# [CONSIGNE A]
Dans la liste, recopiez sans rien changer tout ce qui va de la ligne contenant « Expand the Disable dropdown arrow » jusqu'à la ligne contenant « Action: coord(1289,232) », ces deux lignes comprises.

# [EXTRAIT DU TEXTE]
À quelques mois de la généralisation de la réforme « Pour le plein emploi », ATD Quart-Monde, Aequitaz et le Secours catholique ont publié un rapport d’alertes et demandent sa suspension. D’autres importantes associations et syndicats ont cosigné le rapport, comme Emmaüs France, la Fondation Abbé Pierre, la Ligue des droits de l’homme ou encore le syndicat FSU. Marion Ducasse, coordinatrice de l’association Aequitaz, revient ici sur les critiques formulées à l’égard de mesures qui renforcent drastiquement la conditionnalité des aides sociales et les mesures de contrôle social des plus pauvres dans notre pays. À l’aune de cette réforme, c’est le droit à un revenu minimum garanti qui s’éloigne en France.
La réforme dite pour le plein emploi concerne 3,65 millions d’allocataires et leurs familles, parmi les plus vulnérables de notre pays. C’est pourquoi elle mérite une attention particulière, car son évolution est un symptôme des glissements de nos politiques de solidarité vers des politiques d’activation et de retour à l’emploi. Le retour à l’emploi n’est pas la voie unique pour sortir de la pauvreté. Visant notamment l’inscription obligatoire des allocataires du revenu de solidarité active (RSA) et de leurs conjoints à France Travail, actant l’orientation automatisée vers un parcours d’accompagnement assorti d’une obligation à réaliser 15 heures d’activité hebdomadaires, les paramètres de ces nouvelles modalités d’accès au RSA interrogent la montée en charge de la conditionnalité dans l’accès aux minimas sociaux dans un contexte où les laissés-pour-compte de l’emploi durable se chiffrent entre cinq et sept millions de personnes en France.

# [CONSIGNE B]
Répondez à ces questions sur l'extrait consacré à la réforme « Pour le plein emploi » :
(i) Combien d'allocataires la réforme concerne-t-elle ?
(ii) Combien d'heures d'activité par semaine le parcours d'accompagnement impose-t-il ?
(iii) Quelle fonction Marion Ducasse occupe-t-elle ?

# [DONNÉES ENREGISTRÉES]
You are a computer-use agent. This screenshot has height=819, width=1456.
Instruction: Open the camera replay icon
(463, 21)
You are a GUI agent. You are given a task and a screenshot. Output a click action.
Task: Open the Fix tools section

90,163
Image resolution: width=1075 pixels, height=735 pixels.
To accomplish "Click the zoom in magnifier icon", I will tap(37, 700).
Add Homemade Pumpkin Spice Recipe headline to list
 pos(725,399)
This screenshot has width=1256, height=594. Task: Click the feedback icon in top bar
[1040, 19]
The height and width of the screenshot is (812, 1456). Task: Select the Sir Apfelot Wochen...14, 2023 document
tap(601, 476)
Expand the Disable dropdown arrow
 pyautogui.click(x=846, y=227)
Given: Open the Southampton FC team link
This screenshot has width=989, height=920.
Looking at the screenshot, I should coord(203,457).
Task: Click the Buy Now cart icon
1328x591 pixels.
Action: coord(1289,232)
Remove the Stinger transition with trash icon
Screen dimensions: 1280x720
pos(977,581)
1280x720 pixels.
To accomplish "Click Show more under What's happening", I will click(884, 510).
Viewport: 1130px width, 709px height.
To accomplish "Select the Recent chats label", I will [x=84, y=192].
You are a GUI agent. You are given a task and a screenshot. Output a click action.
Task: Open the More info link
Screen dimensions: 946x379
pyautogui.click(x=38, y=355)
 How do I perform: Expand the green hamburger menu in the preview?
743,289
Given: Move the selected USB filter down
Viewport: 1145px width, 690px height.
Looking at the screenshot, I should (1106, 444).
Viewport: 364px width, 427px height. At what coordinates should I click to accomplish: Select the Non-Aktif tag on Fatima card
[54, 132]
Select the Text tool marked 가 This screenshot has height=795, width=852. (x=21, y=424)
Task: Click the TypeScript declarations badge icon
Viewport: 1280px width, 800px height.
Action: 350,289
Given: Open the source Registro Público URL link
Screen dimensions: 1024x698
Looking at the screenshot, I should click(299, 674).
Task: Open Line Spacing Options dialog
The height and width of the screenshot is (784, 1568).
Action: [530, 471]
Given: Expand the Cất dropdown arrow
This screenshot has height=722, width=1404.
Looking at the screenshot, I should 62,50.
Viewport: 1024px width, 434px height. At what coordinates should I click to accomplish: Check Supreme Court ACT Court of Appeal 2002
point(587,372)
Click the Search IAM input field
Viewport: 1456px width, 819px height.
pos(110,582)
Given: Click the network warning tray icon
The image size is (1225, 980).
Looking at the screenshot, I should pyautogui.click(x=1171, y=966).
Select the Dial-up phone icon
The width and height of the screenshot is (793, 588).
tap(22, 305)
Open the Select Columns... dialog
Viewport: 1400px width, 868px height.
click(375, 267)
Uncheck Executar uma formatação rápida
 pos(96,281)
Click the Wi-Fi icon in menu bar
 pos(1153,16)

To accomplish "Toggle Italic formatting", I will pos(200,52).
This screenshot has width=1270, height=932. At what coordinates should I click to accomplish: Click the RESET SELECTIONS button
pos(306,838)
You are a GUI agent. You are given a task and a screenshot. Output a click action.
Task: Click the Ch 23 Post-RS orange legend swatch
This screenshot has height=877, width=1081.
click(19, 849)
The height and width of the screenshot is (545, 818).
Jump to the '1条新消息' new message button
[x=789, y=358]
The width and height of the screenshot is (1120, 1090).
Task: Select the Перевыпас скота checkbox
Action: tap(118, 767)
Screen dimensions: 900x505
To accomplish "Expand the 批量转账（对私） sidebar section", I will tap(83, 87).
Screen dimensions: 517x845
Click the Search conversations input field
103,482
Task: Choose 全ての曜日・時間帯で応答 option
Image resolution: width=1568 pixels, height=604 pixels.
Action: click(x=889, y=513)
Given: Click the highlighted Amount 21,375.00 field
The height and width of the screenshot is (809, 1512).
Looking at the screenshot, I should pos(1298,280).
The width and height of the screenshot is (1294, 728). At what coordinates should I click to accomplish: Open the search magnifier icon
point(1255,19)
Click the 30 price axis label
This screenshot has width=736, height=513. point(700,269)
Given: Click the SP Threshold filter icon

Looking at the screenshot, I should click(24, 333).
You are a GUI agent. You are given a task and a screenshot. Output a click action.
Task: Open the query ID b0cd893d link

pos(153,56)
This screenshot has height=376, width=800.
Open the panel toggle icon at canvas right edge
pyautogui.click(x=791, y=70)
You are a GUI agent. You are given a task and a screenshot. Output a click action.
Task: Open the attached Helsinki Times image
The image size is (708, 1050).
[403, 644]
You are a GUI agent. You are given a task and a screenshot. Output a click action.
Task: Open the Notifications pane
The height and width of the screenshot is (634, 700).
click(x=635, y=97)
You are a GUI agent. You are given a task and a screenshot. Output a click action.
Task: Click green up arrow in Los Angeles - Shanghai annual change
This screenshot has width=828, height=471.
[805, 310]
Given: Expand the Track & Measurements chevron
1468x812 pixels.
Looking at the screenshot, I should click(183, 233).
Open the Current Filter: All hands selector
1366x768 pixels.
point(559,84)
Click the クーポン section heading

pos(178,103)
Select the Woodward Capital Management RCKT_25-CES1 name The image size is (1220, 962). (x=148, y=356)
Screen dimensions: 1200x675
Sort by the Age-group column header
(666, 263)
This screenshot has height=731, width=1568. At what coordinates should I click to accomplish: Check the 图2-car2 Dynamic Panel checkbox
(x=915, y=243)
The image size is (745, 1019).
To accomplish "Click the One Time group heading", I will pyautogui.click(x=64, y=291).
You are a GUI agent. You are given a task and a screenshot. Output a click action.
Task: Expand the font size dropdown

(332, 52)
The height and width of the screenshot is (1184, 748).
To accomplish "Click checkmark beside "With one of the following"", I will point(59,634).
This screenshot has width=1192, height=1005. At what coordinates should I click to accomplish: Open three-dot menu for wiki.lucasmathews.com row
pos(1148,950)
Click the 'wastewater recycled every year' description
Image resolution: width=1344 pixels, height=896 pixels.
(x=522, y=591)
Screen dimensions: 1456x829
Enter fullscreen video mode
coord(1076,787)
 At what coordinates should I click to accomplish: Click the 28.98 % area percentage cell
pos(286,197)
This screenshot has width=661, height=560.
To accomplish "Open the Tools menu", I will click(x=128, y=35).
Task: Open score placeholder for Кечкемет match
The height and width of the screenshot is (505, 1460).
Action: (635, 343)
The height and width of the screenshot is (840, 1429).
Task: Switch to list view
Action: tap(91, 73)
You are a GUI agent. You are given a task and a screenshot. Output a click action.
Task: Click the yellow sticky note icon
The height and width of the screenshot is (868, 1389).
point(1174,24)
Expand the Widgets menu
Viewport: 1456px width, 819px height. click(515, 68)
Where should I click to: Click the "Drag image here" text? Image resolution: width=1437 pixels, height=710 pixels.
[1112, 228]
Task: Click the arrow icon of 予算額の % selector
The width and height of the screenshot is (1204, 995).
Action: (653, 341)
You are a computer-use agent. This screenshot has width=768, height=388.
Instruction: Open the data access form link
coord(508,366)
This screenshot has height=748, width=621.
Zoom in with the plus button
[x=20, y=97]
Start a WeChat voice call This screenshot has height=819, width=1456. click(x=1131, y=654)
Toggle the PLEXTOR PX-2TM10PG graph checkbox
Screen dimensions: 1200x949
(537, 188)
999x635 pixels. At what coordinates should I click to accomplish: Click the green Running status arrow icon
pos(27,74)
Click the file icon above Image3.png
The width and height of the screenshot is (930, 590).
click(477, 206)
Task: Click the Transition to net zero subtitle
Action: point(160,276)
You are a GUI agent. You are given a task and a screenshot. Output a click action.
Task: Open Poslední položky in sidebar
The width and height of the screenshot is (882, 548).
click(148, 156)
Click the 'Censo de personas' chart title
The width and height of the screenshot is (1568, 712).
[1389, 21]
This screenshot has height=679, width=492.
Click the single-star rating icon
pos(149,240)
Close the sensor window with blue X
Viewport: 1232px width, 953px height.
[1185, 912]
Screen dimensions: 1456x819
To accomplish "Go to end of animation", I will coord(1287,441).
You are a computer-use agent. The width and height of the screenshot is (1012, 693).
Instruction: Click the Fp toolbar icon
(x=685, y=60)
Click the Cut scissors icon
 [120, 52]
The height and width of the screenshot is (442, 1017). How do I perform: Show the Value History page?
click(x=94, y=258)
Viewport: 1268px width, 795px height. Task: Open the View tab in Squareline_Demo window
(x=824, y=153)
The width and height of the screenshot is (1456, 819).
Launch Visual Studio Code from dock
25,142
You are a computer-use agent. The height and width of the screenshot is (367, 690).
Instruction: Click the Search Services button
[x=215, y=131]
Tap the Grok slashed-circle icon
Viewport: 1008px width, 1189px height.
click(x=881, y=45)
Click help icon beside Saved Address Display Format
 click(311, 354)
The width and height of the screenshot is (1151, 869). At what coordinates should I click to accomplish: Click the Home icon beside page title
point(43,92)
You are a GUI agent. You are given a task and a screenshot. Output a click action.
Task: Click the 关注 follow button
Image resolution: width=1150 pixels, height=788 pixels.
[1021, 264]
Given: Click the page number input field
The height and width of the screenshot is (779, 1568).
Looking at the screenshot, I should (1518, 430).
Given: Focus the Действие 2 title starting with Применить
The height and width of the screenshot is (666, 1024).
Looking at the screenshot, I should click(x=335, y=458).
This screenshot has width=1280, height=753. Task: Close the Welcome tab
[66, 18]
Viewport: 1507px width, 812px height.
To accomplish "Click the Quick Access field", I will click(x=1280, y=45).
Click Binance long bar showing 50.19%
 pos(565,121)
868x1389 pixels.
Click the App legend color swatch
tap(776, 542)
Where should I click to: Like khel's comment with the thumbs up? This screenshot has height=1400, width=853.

# [RÉPONSE A]
Expand the Disable dropdown arrow
 pyautogui.click(x=846, y=227)
Given: Open the Southampton FC team link
This screenshot has width=989, height=920.
Looking at the screenshot, I should coord(203,457).
Task: Click the Buy Now cart icon
1328x591 pixels.
Action: coord(1289,232)

# [RÉPONSE B]
(i) 3,65 millions d'allocataires, avec leurs familles.
(ii) 15 heures d'activité par semaine.
(iii) Elle est coordinatrice de l'association Aequitaz.